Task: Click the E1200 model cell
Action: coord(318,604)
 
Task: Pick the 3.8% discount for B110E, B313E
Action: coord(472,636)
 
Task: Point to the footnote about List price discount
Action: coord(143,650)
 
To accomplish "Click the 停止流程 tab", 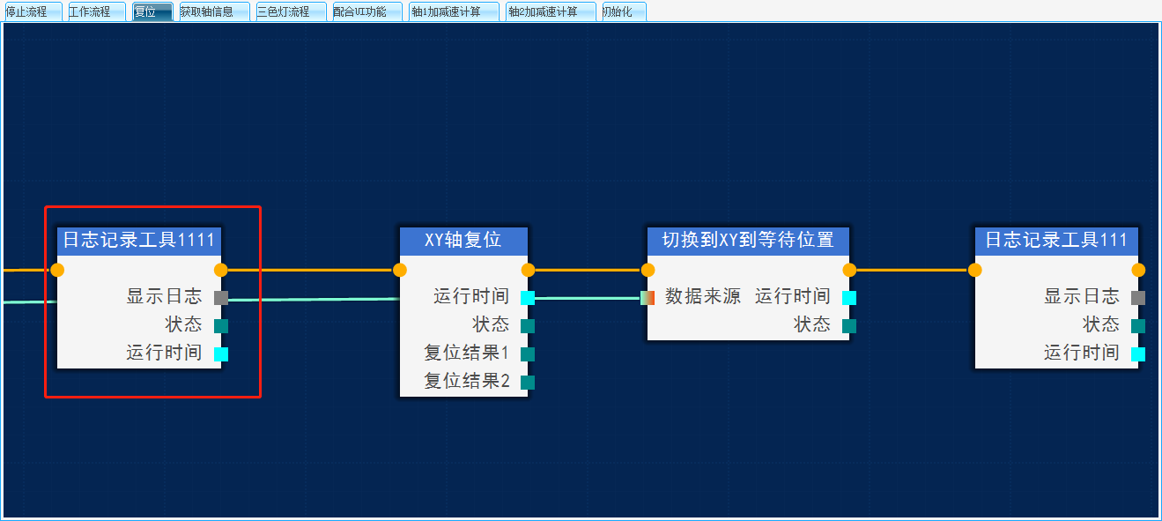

__Exercise__. Pull out every line of the listing above that contains the string "Task", matching its case exactly.

__Expected output__.
Task: Click the E1200 model cell
Task: Pick the 3.8% discount for B110E, B313E
Task: Point to the footnote about List price discount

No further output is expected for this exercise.